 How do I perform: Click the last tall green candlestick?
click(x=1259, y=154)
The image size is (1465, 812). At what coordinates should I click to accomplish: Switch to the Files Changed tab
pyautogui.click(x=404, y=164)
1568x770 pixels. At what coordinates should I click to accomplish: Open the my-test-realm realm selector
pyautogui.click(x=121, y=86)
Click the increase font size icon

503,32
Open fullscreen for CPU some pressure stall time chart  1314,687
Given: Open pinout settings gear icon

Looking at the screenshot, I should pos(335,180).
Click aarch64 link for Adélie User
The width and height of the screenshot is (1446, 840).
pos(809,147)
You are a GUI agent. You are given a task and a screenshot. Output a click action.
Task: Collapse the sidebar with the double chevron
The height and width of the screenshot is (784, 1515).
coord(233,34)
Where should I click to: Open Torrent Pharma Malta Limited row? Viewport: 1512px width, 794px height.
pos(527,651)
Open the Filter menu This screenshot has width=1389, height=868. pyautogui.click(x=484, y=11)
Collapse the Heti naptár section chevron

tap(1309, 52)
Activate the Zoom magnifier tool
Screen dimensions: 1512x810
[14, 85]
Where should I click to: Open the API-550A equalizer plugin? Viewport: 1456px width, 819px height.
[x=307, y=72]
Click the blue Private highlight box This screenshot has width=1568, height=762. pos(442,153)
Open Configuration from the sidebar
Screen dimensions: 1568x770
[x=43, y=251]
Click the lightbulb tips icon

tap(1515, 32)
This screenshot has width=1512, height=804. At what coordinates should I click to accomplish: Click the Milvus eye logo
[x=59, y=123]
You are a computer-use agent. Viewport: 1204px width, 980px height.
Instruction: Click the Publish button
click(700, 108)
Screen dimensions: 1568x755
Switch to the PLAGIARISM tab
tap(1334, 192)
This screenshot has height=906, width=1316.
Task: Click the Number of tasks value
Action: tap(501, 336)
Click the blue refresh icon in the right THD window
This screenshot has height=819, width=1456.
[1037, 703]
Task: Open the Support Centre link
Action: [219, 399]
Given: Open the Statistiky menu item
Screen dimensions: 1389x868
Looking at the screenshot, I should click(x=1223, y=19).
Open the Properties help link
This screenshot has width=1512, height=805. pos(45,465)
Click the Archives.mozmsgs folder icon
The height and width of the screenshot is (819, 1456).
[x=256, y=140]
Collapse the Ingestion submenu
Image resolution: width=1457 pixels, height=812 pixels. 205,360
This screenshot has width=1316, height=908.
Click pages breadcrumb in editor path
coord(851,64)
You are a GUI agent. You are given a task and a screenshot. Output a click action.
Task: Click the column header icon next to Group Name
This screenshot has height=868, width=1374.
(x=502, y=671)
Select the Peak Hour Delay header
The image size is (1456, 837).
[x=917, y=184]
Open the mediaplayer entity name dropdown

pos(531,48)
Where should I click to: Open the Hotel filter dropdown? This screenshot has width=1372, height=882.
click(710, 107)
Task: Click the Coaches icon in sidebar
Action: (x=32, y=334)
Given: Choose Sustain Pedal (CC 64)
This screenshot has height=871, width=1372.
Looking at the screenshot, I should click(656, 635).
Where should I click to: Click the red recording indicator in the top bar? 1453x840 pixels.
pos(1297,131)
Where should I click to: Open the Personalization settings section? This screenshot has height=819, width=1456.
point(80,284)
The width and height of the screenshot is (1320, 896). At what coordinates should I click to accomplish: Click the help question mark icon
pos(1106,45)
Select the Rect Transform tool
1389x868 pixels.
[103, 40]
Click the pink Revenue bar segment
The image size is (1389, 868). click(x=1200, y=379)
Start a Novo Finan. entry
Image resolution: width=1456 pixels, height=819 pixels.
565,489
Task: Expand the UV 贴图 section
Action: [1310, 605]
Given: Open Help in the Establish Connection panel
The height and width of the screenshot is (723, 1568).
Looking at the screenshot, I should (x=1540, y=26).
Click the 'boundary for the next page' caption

- **WORK ITEM**: What is wanted is a copy of every line in the listing that includes the word "next".

- **YOUR SOLUTION**:
Task: Click the column header icon next to Group Name
Click the 'boundary for the next page' caption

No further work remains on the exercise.